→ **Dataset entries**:

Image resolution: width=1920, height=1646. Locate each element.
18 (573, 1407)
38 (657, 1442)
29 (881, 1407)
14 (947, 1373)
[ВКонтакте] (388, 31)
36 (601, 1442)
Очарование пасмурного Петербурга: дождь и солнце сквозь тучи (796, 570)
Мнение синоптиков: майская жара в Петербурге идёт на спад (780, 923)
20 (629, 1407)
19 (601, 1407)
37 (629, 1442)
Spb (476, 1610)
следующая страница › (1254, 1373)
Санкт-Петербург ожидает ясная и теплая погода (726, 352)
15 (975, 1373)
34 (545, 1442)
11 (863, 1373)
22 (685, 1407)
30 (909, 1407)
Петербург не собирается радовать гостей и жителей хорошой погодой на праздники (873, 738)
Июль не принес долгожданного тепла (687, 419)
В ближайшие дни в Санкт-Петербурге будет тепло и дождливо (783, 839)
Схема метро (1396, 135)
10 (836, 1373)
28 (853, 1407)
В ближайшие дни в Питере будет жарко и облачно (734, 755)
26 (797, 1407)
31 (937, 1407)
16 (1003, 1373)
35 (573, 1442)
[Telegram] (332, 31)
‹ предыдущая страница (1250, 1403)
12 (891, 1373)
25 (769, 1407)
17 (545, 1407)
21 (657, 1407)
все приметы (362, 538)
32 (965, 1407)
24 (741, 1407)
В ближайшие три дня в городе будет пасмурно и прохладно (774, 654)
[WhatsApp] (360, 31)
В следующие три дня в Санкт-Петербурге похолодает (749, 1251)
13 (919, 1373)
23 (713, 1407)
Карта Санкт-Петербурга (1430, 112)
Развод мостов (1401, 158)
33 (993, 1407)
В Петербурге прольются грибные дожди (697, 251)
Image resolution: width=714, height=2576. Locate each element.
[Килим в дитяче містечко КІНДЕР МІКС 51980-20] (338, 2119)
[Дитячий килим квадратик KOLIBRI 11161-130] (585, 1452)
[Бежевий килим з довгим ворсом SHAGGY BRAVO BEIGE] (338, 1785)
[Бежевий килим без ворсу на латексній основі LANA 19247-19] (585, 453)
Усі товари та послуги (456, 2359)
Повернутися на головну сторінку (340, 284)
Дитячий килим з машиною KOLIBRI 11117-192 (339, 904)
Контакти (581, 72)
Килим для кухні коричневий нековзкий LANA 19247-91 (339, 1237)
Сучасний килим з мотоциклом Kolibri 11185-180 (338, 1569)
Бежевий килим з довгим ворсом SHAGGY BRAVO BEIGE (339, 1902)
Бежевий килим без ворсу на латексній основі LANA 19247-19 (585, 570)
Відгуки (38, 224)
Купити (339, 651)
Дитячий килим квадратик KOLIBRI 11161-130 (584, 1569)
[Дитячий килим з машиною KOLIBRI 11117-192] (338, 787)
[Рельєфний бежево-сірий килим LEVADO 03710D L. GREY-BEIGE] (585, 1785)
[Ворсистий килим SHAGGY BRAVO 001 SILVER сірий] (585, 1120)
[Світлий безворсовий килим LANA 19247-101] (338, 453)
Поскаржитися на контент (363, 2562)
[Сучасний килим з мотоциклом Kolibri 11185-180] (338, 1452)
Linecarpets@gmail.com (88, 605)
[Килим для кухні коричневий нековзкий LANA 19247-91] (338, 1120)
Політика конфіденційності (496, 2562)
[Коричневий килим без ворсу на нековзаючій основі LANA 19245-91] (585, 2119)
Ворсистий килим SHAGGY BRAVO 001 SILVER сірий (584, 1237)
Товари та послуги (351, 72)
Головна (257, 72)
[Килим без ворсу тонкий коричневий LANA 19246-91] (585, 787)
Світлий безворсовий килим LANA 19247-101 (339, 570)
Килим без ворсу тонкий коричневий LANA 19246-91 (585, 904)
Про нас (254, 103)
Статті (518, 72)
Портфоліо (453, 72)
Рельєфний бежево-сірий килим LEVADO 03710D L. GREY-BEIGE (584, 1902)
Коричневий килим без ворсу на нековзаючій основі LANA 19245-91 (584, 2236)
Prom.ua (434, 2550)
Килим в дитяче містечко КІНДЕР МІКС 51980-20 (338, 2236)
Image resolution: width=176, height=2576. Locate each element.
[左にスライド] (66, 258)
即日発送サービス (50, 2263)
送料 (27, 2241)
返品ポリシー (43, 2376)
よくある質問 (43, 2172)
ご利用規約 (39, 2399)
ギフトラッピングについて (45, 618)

→ **Exercise**: The expected answer is a copy of each line in the records that holds the word "Санкт".

→ **Solution**:
Санкт-Петербург ожидает ясная и теплая погода (726, 352)
В ближайшие дни в Санкт-Петербурге будет тепло и дождливо (783, 839)
В следующие три дня в Санкт-Петербурге похолодает (749, 1251)
Карта Санкт-Петербурга (1430, 112)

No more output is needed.